In preparing Sunday’s sermon I came across this statement: Confucius’ tomb – occupied; Buddha’s tomb – occupied; Mohammed’s tomb – occupied; Jesus’ tomb – empty … Nothing more really needs to be said, but I did think of this Modern Day Parable that I’ve shared before. The author of The Path is unknown to me.
There is a parable about a man who was traveling down a certain path. He came to a bend in the path, and being in a hurry, he decided to take a shortcut. He knew that he was not familiar with the shortcut which he decided to take, but reasoned that since it wasn't too far across and that it would save him some time it was worth the risk.
He had traveled off the main path only a very short distance when he discovered that he was in the midst of a bed of quicksand! No wonder other travelers had avoided taking the shortcut. Slowly he felt himself going under.
Worried that he would die before anyone could pass by to help him, his heart leaped for joy when he heard the footsteps of another traveler coming down the main path. Soon the traveler came into view and the sinking man recognized him as Confucius. "Help!" he called out. "Help me. I'm sinking!" Confucius saw him, paused and then remarked: "That should be evidence that men should stay out of such places." With that Confucius continued on his way.
As the man continued to slowly sink into the quicksand, he knew that he would soon be dead. But suddenly there was another traveler on the path. The sinking man recognized the traveler as Buddha. "Help me, Buddha, before I die." Buddha looked at the man and spoke: "Kill the desire to live which you have and you will be alright." Then Buddha continued down the path.
By and by another traveler came down the road. He was Mohammed. As the sinking man cried out for help, Mohammed stopped to survey the situation. Seeing what had happened, Mohammed cried out to the man: "I can do nothing. It is the will of Allah." With that, Mohammed passed on by.
By the time that the quicksand was to the man's waist, a Hindu appeared on the path. In a voice weak from exhaustion the sinking man called out for help. "Please, my friend, help me for I am about to die." The Hindu showed little concern for the man, but he did try to comfort him. "Don't worry," the Hindu called out, "perhaps in the next life you will return to earth in the form of the sacred cow." The sinking man watched as he walked away.
The man had given up hope of survival by this time.
The quicksand was up to his shoulders and only one arm and his head were still exposed. But he heard footsteps on the path again.
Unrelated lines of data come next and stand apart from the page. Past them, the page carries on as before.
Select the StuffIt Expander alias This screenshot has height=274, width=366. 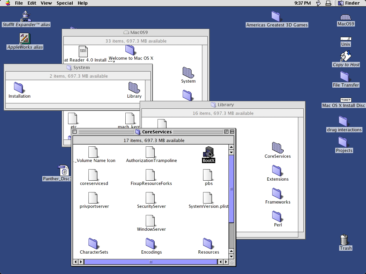(x=25, y=15)
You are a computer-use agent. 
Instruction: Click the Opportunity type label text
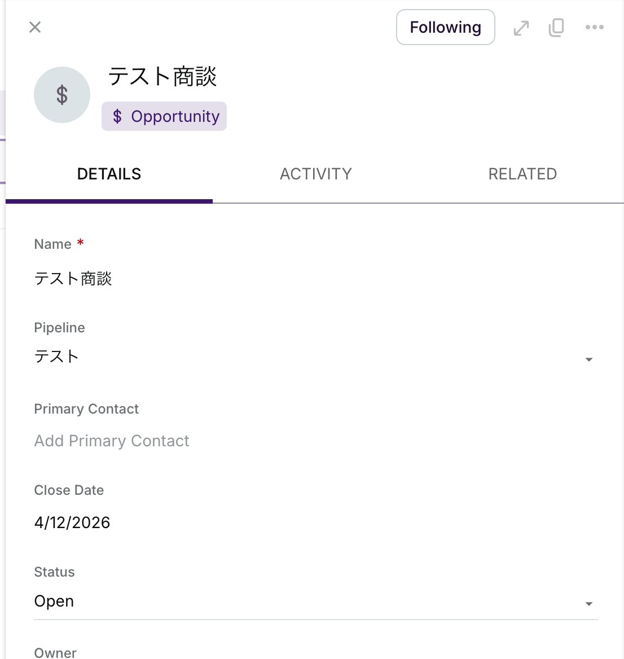click(175, 116)
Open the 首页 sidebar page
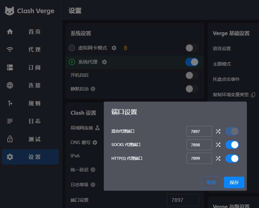 tap(30, 32)
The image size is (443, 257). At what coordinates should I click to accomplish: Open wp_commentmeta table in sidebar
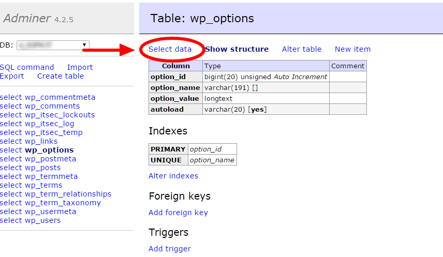pos(60,97)
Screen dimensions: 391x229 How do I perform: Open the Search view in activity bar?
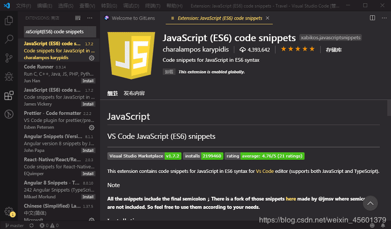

Looking up, he saw that it was Christ walking down the path. In a feeble, broken voice he cried for help. "Sir, I have called to others for help. In their own way each of them did what he believed would be of help to me. Please, sir, unless you help me I shall surely die."
Jesus left the main path, went down to where the quicksand was, and reached out His hand. "Give me your hand and I shall pull you out."
Together, arm in arm, they walked down the main path.